Directive A — In the page of tributes to Thomas Jefferson, what did Abraham Lincoln call the principles of Jefferson?
Directive B — Write the next part of the page of tributes to Thomas Jefferson, picking up after its final quotation.

═══ Page excerpt ═══

Appreciation for Thomas Jefferson
"I think this is the most extraordinary collection of talent, of human knowledge, that has ever been gathered together at the White House, with the possible exception of when Thomas Jefferson dined alone.”—John F. Kennedy, April 29, 1962 (Remarks at a dinner honoring Nobel Prize Winners).
“All honor to Jefferson—to the man who, in the concrete pressure of a struggle for national independence by a single people, had the coolness, forecast, and capacity to introduce into a merely revolutionary document, an abstract truth, applicable to all men and all times, and so to embalm it there, that to-day, and in all coming days, it shall be a rebuke and a stumbling-block to the very harbingers of re-appearing tyranny and oppression.”—Abraham Lincoln to H.L. Pierce, April 6, 1859.
"The principles of Jefferson are the definitions and axioms of free society."—Abraham Lincoln to H.L. Pierce, April 6, 1859.
"The inconsistency of the institution of domestic slavery with the principles of the Declaration of Independence was seen and lamented by all the southern patriots of the Revolution; by no one with deeper and more unalterable conviction than by the author of the Declaration himself."—John Quincy Adams, July 4th, 1837.

═══ Data to examine ═══

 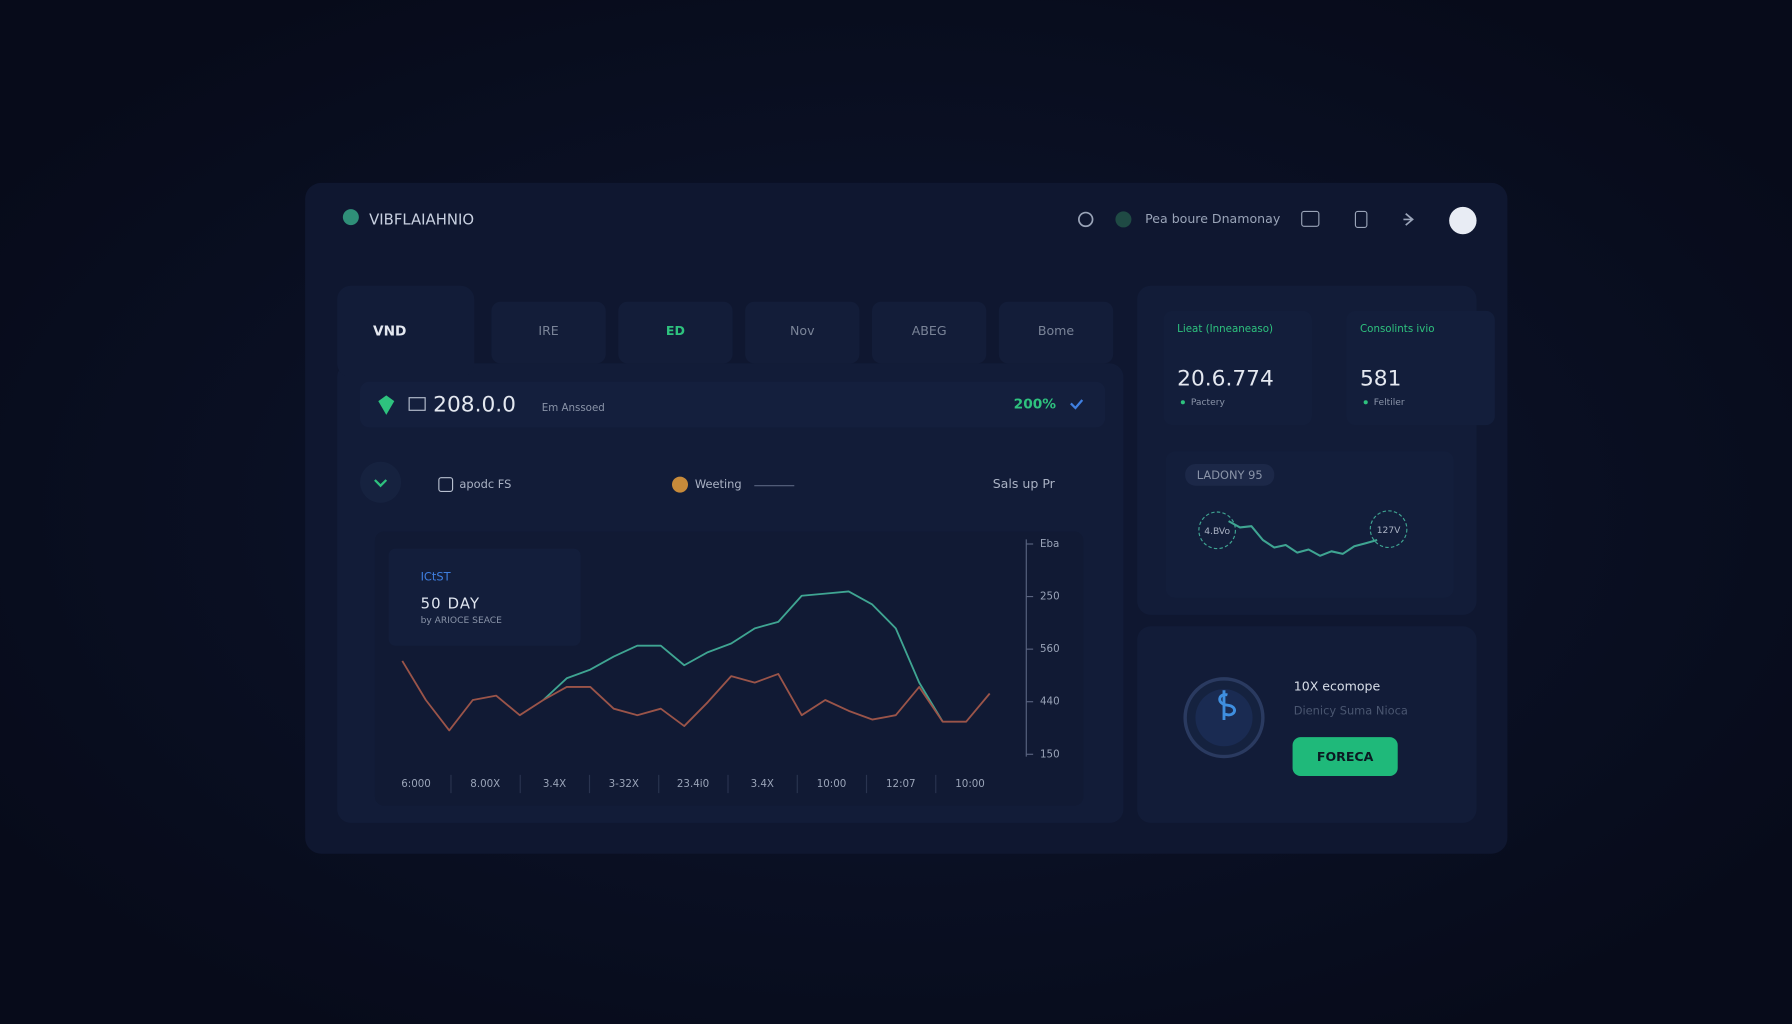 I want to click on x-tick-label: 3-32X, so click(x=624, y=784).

═══
═══ Data to examine ═══

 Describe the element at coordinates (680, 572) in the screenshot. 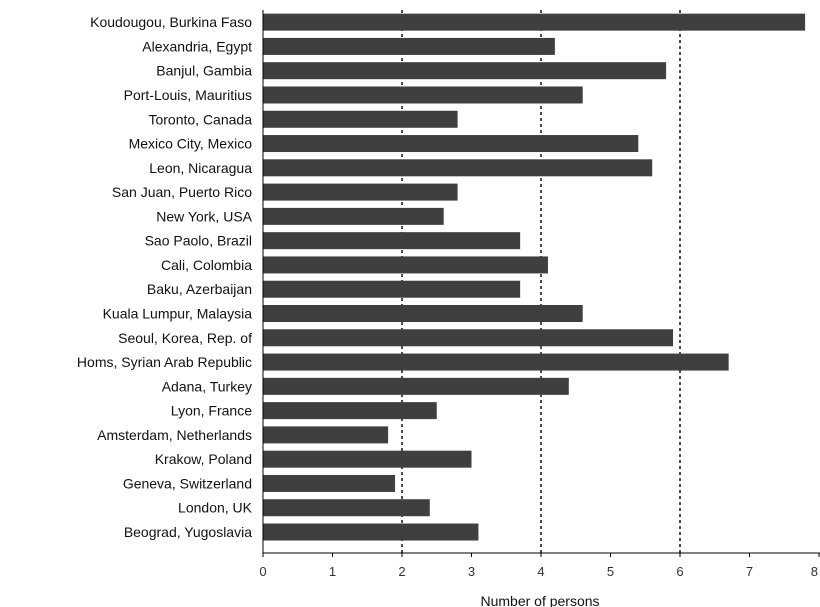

═══

Response A — The definitions and axioms of free society.

Response B —
“If Jefferson was wrong, America is wrong. If America is right, Jefferson was right.”—James Parton, Life of Thomas Jefferson: Third President of the United States, 1874, p. iii.
“A government simple, inexpensive, and strong, that shall protect all rights, including those of posterity, and let all interests protect themselves, assuming no functions except those which the Constitution distinctly assigns it, — these are the principles which Jefferson restored in 1801, and to which the future of the country can be safely trusted.”—James Parton, Life of Thomas Jefferson: Third President of the United States, 1874, p. iv.
“The new member from Virginia [Thomas Jefferson], …could calculate an eclipse, survey an estate, tie an artery, plan an edifice, try a cause, break a horse, dance a minuet, and play the violin.”—James Parton, Life of Thomas Jefferson: Third President of the United States, 1874, p. 165.
“Let me describe to you, a man, not yet forty, tall, and with a mild and pleasing countenance, but whose mind and understanding are ample substitutes for every exterior grace. An American, who without ever having quitted his own country, is at once a musician, skilled in drawing; a geometrician, an astronomer, a natural philosopher, legislator, and statesman."—Marquis de Chastellux, Travels in North America in the Years 1780-81-82, New York, 1828, p. 227.
Thomas Jefferson was “a philosopher, in voluntary retirement from the world, and public business, because he loves the world, inasmuch only as he can flatter himself with being useful to mankind.”—Marquis de Chastellux, Travels in North America in the Years 1780-81-82, New York, 1828, p. 228.
“For no object had escaped Mr. Jefferson; and it seemed as if from his youth he had placed his mind, as he has done his house, on an elevated situation, from which he might contemplate the universe."—Marquis de Chastellux, Travels in North America in the Years 1780-81-82, New York, 1828, p. 229.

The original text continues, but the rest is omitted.